# Milestone 2 : Data Collection and Description
------
In this notebook we are going to review everything that was done so far in the project and evaluate what the remaining tasks are.

____
____


## 1.  Identifying Relevant Tweets
-----

### 1.1 Hashtags as Key Elements for Searching

On twitter the Hashtags are mainly during events. In our case it is the perfect tool to evaluate the awareness across the world. It is very convenient because it is often specifically related to one event and tends to be in english even though the rest of the tweet is in a different language. In order to find all the tweets related to an event, we needed to find as many hashtags which were related and in as many languages as possible.  

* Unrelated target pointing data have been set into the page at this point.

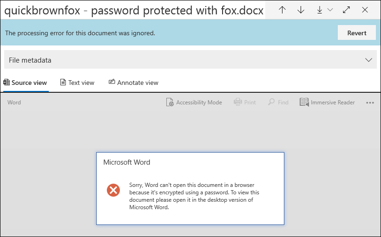Viewport: 381px width, 237px height.
Task: Go to previous document with up arrow
Action: point(282,10)
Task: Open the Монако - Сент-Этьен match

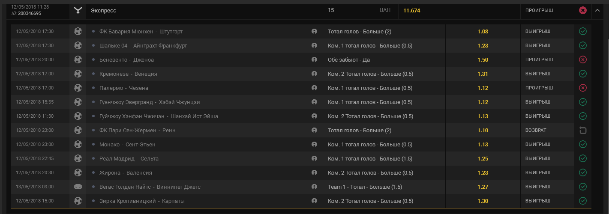Action: tap(127, 144)
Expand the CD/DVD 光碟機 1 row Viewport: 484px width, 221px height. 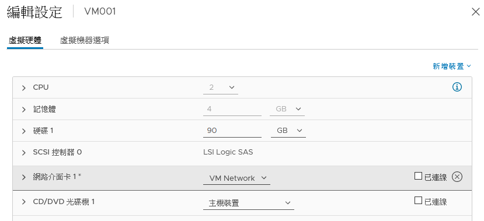[x=24, y=202]
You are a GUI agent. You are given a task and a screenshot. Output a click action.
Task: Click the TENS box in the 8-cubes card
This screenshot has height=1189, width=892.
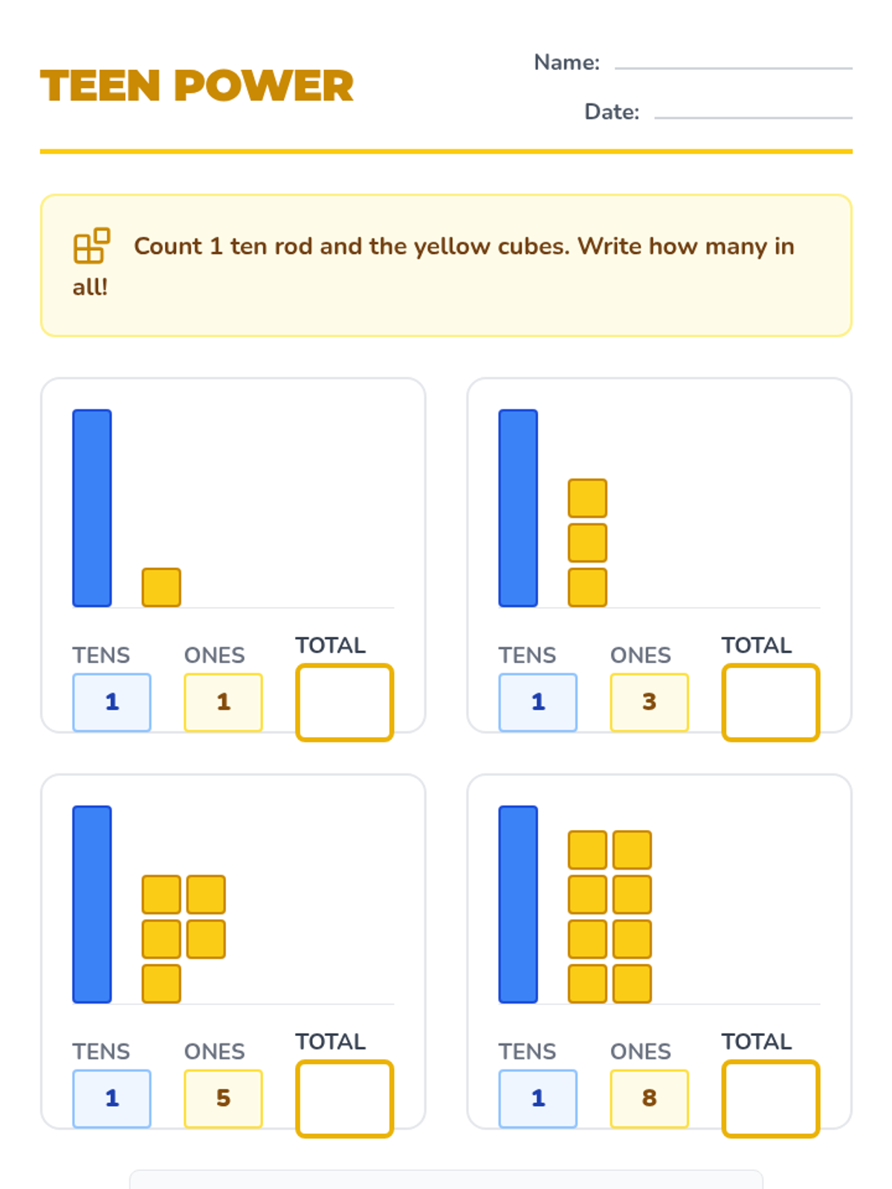(538, 1098)
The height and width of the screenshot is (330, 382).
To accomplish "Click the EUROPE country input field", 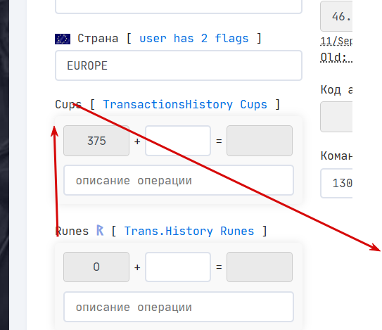I will coord(179,65).
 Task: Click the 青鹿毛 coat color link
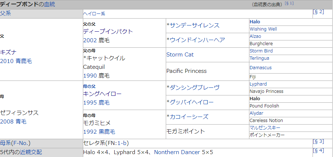point(23,61)
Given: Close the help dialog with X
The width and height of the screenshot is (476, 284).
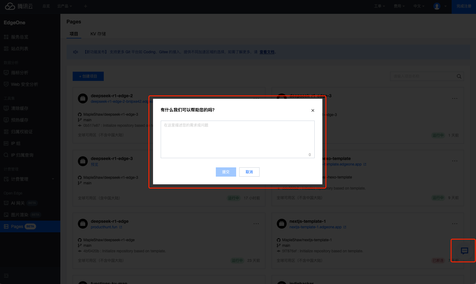Looking at the screenshot, I should point(313,110).
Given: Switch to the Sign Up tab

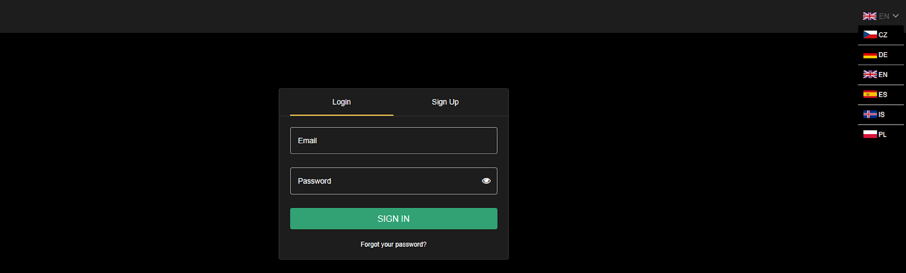Looking at the screenshot, I should click(445, 102).
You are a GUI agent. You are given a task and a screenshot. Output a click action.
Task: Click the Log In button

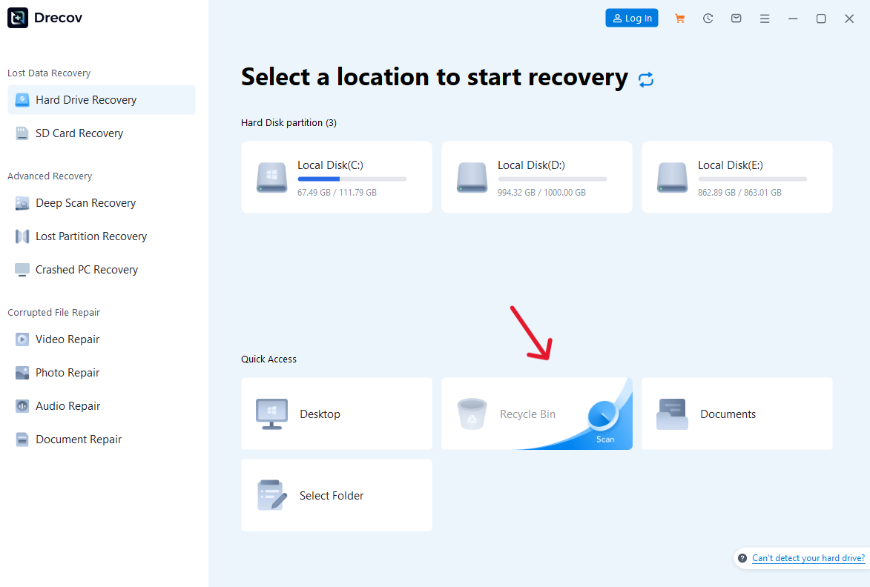click(631, 18)
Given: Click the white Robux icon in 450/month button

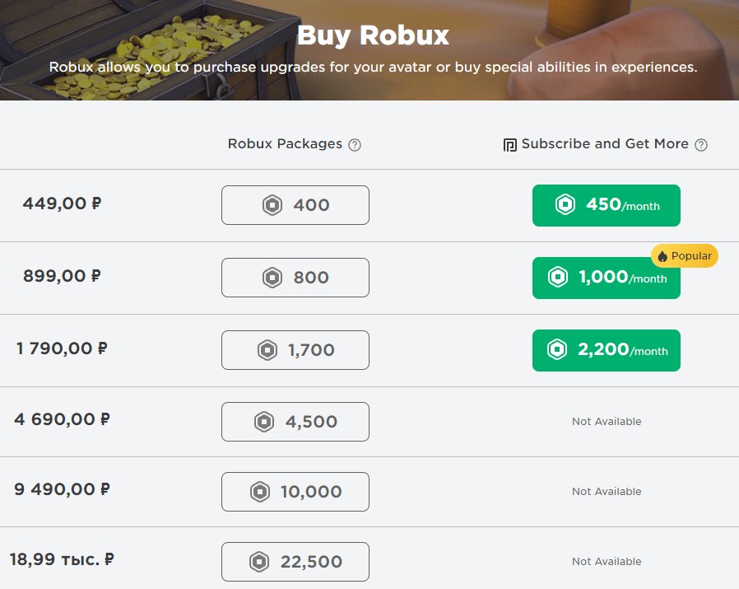Looking at the screenshot, I should [x=565, y=205].

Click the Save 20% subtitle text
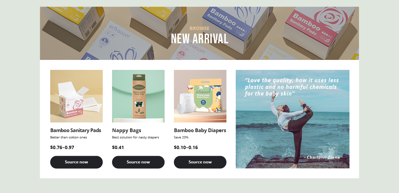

### 1.2 Selection of Hashtags 

____
____

## 2.  Tweets Acquisition
We had originally planned to use the twitter dataset that was given in the course. Unfortunatelly it was containing only 10% of the tweets in a given time period and wasn't including any information on the location of the user nor the user profile. Because of this we decided to go get the tweets about specific events by ourselves. 

------
### 2.1 Twitter API 
Our initial idea was to get the information we needed with the Twitter API, but there again we encountered several problems : 

- The **Rate Limit** of the Twitter API :  It would have taken a lot of time to get the tweets of a specific event, but we were ready to wait and launch the code on several computers (or on clusters)
- The **Search Query** limitations : After designing a code that would allow us to get the tweets by searching specific hashtags over a time interval, we discovered a huge limitation : tweets can only we searched with the API if they are *less than one week old*. 

So we have to discard the idea to use the Twitter API.

------
### 2.2 Scrapping Manually the Tweets 
Fortunatelly the twitter html interface (the website) allows us to search for any query on anytime interval. So we decided get the data by scraping directly the website. For that we use a browser that doesn't have a user interface **PhantomJS** and **Selenium** a python package that allows us to load urls in this browser and scroll down the search page in order to load results. Once loaded the use **Beautifull Soup 4** with the parser **LXML** To get every tweets of the page.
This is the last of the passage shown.